The minister said she did not think the Ghana process was appropriate and, crucially, noted that the report would be written and edited in her department. She promised that it would reflect the full range of public comment. Would anyone believe the findings of a report so assembled by a minister in Angola?
The South African Institute for International Affairs has worked extensively on APRM and followed the experiences of civil society in all the early countries. It is clear that all the participating governments are greatly tempted to control the process, to name friends to the civil society panels, and to try to ensure a favourable report by controlling the editing process.
To allow this temptation to go unchallenged would guarantee APRM’s failure in its aim of catalysing a new form of policy discourse in Africa. Succumbing to this government-must-edit temptation renders the process a form of pseudo consultation designed to give the appearance of seeking input while making sure that nothing too damning gets into print.
At her press conference, the minister waved the government’s study of the first 10 years of democracy as if to say, “We have already done the work. All we would have to do is hand this in and we would be done.”
That is a gross oversimplification of the kind of analysis APRM seeks.

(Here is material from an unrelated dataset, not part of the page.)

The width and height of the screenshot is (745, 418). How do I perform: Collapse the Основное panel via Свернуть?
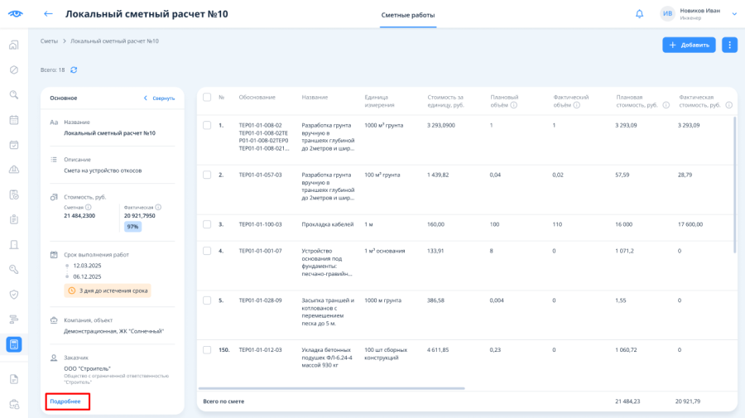point(159,98)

The 10-year review, for example, lists government initiatives on corruption but makes no analysis of the efficacy of these solutions. Nor does it assess any of the remaining systemic weaknesses. It says not a word about the lack of regulation of political party financing and how it induces conflicts of interest and corruption. It says nothing about how to stop nepotism; surveys indicating which branches of government are most plagued by corruption; systemic difficulties in prosecuting senior officials; or how the party list system and party solidarity have eviscerated parliament as a check on corruption and executive power.
That is the kind of analysis APRM calls for, not merely a list of the national bragging rights. Admittedly, those are sensitive issues but we will never solve our problems unless we learn to talk about them. For APRM to work, governments must have the courage to let the good and the bad news out. It also requires that opposition parties and the media act in an atmosphere of mutual respect
and use APRM to hold government accountable, but not as a stick to beat it with.
If the government tries to make APRM into a triumphant score card and seeks to retain government control of the process, it will be in violation of the advice given to other countries and will set a very bad precedent for the continent. If government wants real public support, it must cede control of the editing, writing and consultation process to a public panel dominated by civil society. It also must allow the panel ample time to craft its report and consult widely about the report after it is written, not merely before.